Image of education students receiving their Honorary Degrees in the Great Hall, three people standing

Education students receive their Honorary Degrees in the Great Hall

To mark their extraordinary lifetime contributions to teaching, those who obtained a Certificate in Education at Goldsmiths prior to 1981 were invited to receive an Honorary Bachelor of Education at a special graduation ceremony held on 20 December 2018. 

Many of the 300 former students who attended the ceremony are now in their 80s or 90s and studied at Goldsmiths in the 1940s or 1950s. Some completed all or part of their teacher training at University College Nottingham when Goldsmiths was evacuated during WWII. 

Most went on to spend decades teaching in the local area, across the country and overseas, from Uganda to Bahrain. Career paths included work as primary or secondary teachers, headteachers, in adult and higher education or special educational needs. Others went on to roles with local authorities, or in heritage, performing arts or advertising.

They credit Goldsmiths as the place they gained the skills needed for diverse, challenging and rewarding careers, as well as somewhere they met lifelong friends and often their partners.    

Marion Panzetta (class of 1952) delivered a speech during the Honorary Degree ceremony, which was attended by graduates in full academic dress accompanied by family and other guests.

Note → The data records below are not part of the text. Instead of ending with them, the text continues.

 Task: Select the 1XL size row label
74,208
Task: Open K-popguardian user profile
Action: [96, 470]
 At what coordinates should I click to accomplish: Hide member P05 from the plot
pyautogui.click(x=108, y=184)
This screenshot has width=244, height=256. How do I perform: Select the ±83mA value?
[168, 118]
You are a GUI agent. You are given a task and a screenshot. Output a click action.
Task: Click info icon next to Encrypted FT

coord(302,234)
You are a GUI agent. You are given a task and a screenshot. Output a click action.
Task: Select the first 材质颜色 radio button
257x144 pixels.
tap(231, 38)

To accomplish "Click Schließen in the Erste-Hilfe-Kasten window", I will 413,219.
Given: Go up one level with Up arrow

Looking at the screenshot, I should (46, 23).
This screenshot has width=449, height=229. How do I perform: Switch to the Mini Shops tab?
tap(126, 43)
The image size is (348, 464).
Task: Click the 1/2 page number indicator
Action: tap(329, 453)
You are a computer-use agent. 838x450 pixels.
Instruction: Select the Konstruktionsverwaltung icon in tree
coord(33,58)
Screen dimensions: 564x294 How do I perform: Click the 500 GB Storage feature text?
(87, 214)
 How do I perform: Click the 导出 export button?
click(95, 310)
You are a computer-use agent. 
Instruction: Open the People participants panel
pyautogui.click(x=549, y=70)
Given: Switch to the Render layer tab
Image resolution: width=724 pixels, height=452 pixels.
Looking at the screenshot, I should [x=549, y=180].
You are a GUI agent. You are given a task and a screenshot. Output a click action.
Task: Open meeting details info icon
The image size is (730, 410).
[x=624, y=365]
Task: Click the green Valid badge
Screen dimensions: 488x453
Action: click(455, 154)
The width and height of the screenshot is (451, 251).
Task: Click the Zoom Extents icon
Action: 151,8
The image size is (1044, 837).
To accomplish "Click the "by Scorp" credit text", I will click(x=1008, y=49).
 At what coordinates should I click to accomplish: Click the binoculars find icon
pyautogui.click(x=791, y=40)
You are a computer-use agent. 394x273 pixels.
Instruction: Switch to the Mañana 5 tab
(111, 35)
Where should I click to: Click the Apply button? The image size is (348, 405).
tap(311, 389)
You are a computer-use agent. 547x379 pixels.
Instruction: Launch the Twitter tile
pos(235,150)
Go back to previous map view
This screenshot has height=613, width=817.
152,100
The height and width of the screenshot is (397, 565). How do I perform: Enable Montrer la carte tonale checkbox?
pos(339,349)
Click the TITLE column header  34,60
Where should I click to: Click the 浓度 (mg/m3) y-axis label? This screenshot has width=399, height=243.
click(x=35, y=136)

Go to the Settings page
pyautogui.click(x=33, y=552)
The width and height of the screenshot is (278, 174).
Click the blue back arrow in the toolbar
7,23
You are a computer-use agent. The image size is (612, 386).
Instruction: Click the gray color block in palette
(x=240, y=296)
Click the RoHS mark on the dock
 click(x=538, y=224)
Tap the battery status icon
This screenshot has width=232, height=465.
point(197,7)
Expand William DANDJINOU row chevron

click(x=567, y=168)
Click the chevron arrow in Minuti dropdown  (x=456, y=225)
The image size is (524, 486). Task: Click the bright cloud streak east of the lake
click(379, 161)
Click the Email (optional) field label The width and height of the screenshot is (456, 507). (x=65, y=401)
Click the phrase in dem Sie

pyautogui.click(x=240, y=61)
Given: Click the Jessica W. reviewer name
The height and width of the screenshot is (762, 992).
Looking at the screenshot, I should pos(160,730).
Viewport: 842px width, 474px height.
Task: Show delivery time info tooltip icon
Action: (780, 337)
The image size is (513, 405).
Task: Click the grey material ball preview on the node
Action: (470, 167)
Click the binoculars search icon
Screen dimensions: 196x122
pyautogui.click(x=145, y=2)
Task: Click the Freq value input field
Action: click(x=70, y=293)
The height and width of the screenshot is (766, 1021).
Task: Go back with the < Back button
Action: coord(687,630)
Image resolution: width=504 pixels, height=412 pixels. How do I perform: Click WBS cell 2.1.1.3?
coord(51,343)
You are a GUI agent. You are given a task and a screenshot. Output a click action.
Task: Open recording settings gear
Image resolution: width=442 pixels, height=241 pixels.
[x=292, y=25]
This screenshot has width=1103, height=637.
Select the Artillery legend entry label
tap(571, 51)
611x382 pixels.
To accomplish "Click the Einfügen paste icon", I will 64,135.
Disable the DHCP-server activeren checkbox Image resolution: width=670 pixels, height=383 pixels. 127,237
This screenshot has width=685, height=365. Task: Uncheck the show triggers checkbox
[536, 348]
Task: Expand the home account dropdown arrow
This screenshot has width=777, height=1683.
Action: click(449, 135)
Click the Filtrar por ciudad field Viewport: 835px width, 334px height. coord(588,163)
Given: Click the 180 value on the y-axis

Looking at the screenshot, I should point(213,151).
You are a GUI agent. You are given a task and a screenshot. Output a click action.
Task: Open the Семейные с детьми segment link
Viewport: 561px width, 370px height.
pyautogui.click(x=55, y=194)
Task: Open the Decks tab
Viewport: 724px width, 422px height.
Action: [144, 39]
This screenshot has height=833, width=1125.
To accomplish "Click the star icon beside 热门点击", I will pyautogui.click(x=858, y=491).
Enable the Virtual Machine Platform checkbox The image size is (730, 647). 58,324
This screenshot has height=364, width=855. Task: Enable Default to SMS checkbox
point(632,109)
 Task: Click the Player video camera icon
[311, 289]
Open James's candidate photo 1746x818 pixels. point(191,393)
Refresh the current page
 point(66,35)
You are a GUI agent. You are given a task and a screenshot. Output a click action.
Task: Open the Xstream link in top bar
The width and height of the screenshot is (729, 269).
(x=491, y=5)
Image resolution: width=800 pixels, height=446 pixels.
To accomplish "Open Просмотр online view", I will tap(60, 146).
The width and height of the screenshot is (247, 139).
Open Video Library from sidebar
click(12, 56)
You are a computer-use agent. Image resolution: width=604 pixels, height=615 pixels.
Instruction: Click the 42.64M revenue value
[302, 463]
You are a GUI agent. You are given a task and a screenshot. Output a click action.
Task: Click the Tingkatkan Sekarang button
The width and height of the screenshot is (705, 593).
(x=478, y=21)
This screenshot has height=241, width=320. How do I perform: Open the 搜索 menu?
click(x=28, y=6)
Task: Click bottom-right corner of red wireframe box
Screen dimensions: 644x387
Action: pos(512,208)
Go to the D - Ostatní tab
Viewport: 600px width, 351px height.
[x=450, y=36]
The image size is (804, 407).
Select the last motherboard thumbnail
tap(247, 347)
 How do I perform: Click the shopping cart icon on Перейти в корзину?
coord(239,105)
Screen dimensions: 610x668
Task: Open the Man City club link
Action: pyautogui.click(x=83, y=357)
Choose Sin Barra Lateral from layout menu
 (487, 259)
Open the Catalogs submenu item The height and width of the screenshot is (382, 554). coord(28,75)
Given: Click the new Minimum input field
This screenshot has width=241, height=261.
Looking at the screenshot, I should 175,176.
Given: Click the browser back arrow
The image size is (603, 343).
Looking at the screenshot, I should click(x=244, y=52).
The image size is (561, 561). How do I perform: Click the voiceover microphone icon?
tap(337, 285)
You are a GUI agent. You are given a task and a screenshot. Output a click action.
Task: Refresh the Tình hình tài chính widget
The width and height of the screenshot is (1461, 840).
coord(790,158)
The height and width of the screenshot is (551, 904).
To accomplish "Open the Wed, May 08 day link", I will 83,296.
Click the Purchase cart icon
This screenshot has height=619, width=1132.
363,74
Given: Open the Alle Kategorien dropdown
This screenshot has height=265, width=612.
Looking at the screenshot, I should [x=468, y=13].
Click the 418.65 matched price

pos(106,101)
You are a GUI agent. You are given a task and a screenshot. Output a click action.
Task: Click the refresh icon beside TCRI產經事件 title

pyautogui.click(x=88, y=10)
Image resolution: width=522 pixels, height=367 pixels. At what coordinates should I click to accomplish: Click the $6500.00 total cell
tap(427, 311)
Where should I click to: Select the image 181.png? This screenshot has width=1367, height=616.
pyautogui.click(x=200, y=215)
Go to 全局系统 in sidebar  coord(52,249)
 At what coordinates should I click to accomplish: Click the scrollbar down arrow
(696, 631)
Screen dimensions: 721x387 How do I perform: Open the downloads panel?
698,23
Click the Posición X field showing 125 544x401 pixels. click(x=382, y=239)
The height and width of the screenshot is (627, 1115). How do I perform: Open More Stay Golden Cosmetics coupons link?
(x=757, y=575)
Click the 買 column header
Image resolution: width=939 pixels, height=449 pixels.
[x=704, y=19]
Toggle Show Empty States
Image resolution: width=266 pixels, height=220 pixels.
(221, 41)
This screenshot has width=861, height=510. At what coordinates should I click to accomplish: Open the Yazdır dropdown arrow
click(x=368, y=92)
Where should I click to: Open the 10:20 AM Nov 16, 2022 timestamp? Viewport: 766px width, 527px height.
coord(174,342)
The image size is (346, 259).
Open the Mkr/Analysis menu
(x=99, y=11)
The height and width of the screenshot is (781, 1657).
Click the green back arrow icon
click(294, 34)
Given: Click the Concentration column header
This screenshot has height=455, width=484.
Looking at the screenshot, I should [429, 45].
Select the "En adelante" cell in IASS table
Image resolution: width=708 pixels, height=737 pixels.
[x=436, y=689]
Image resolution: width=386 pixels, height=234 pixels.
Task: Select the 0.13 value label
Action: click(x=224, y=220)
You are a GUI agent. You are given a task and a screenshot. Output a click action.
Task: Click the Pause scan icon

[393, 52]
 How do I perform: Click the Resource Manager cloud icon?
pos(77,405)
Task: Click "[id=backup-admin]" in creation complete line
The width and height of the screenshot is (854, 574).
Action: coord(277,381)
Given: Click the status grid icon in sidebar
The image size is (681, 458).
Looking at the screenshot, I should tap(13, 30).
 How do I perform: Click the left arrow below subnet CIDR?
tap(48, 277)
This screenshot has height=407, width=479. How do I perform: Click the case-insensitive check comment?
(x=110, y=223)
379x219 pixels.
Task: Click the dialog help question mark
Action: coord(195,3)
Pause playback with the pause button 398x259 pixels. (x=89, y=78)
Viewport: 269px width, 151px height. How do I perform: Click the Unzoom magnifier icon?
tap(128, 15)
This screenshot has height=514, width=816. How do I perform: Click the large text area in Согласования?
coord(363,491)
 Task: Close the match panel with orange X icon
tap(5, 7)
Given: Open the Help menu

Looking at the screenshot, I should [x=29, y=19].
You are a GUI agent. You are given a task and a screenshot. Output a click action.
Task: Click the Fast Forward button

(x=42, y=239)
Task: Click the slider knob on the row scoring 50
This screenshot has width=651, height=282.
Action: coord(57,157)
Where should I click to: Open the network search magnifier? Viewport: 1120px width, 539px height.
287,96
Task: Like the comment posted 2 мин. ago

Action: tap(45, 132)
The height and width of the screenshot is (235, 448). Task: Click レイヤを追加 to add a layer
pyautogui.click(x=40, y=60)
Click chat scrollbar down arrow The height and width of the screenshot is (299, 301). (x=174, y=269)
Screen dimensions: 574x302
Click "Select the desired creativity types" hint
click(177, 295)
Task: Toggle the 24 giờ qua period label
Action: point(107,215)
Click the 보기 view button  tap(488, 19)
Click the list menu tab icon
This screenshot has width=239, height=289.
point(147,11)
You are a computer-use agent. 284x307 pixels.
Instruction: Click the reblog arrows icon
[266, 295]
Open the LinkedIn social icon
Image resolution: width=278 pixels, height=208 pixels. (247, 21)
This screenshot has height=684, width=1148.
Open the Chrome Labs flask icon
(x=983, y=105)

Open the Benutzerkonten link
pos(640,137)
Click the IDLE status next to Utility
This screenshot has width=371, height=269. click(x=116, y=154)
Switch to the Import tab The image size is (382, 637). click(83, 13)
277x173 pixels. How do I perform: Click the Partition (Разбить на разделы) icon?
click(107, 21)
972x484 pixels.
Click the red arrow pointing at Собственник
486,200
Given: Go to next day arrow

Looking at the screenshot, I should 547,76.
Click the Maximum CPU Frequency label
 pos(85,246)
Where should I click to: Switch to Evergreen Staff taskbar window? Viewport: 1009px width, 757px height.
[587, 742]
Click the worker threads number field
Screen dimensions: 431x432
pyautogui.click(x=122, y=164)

She recalled memories of singing in the refectory and of her teaching practice classes being unexpectedly diminished by outbreaks of chicken pox among the children.

Marion said: “Goldsmiths made me into the best teacher I could possibly be. My time here was wonderful, the start of my life. The name ‘Goldsmiths’ was, and remains, a talisman.” 

After specialising in music teaching at Goldsmiths, Marion taught for several years at the school she had attended as a child. After starting a family, she founded a morning nursery school, worked as a supply teacher and spent decades running music and dance evening clubs and classes for children and teachers, alongside other projects.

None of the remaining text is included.